When a spouse suffers, the partner suffers too. I know what ``living in hell” means. I have been there!
She moved from one hospital bed to another and ended up at a Nursing and Rehabilitation Center. At the center, I saw LPNs and nurses’ aides at work where I heard more words of endearments spoken than anywhere else I have been. The elderly and feeble patients were lying in bed. Some in wheelchairs or walkers slowly and painfully moved along the narrow hallways. Others were seen at the exercise room where physical therapists helped them with their daily routine. The atmosphere was gloomy and depressing.
But it was not all doom and gloom. A high-pitched voice rang out in the hallway. ``Hey! Look at you! You are doing much better than yesterday! You’re gonna run a race pretty soon, aren’t you, sweetie?” The LPN shouted this to a passing patient in a wheelchair.
Sweetie? The elderly patient was old enough to be her mother. Ordinarily, it would have been the other way around. But the Nursing & Rehab Center was not an ordinary place. The word sounded natural and befitting to the circumstance. Besides, the face of the elderly woman lit up and gladly accepted the compliment.

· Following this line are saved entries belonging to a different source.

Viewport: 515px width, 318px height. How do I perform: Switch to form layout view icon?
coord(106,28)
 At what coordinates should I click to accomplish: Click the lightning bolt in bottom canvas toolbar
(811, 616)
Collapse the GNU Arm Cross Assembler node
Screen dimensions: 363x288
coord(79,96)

Mrs. H., in her late 70s, shared the same room with my wife. She was suffering from an advanced stage of arthritis and was lying in bed most of the time. Linda, a nurse’s aide brought in her breakfast tray. As she set it down next to her, she said in a soothing tone, ``You are gonna finish the breakfast this morning, aren’t you?”
The old woman had hardly eaten any food since she was brought into the facility. ``I am not hungry,” she responded weakly. ``But you must eat, darling, you are getting weaker day by day,” Linda pleaded.

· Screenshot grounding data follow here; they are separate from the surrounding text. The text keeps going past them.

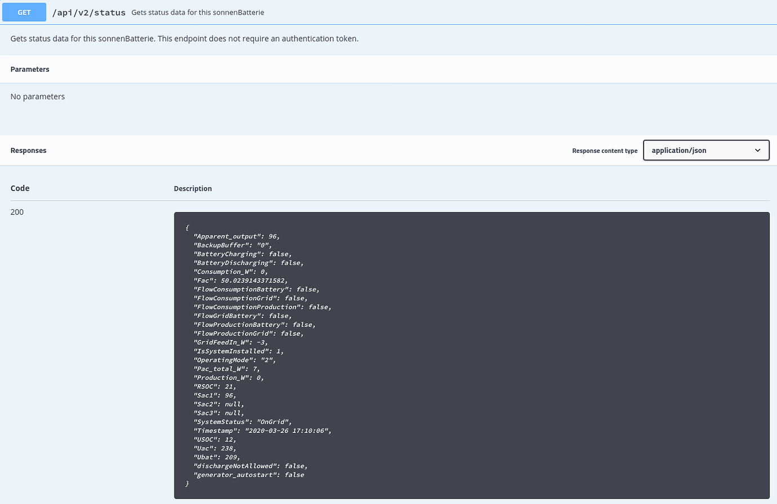Click the Response content type label
The width and height of the screenshot is (777, 504).
click(x=604, y=150)
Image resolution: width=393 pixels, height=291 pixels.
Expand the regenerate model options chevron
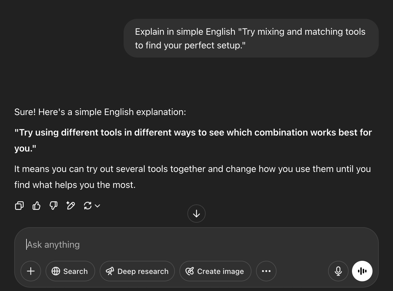[x=97, y=206]
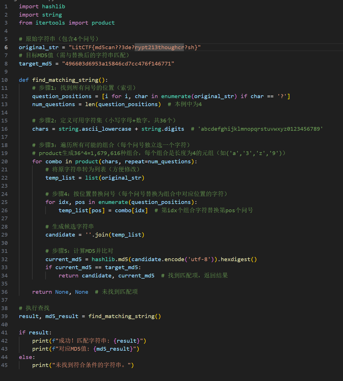Click 'repeat=num_questions' in the product call
The image size is (343, 381).
click(158, 162)
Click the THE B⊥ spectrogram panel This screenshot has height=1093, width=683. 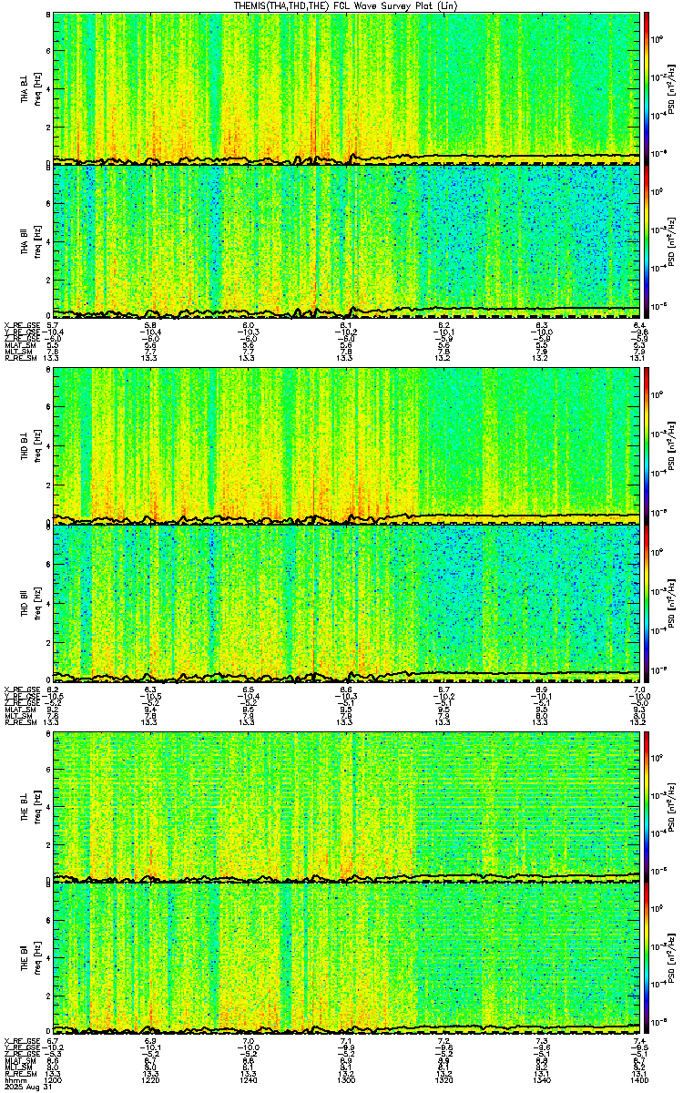346,805
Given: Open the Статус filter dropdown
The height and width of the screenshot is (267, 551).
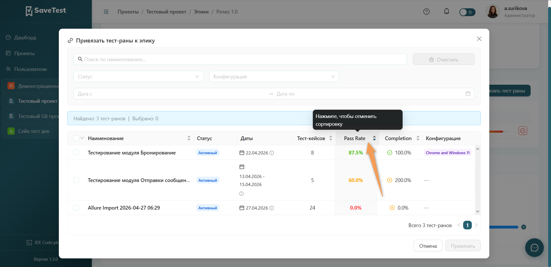Looking at the screenshot, I should [138, 76].
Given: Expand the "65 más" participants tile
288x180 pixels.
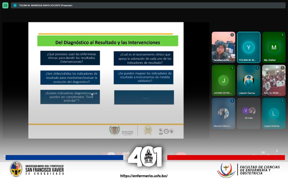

Darling? I thought ``darling” was reserved for a lover; it is usually spoken in intimacy. But Mrs. H. did not seem to mind or didn’t care. The use of such an intimate expression that would have raised eyebrows elsewhere seemed normal when directed toward a resident of the facility.
Lisa, another nurse’s aide, called out loudly as soon as she walked in the room, ``OK, honey, I am ready to help you out of bed.” Lisa was at about the age of a granddaughter of Mrs. H. I thought ``honey” was stretching a bit too far.
As an afterthought, I believe those informal, warm endearing words have a therapeutic effect for the patients. It occurred to me that the center might have adopted the usage of those words in the premise as a policy. Their expression suggests that those who work there genuinely care about the patients. The place may appear depressing as its residents suffer from sickness, but the pain is made much more bearable because of caring people.
Where people care for each other is not far from heaven on earth. In my unqualified estimation, hell is nowhere other than where people don’t care for each other; everyone is totally selfish and no one cares for anyone else. For a while I felt I was in living hell but the warm words of endearment pointed me to the way out of it. I think I felt the therapeutic effect from it more than the residents at the center themselves.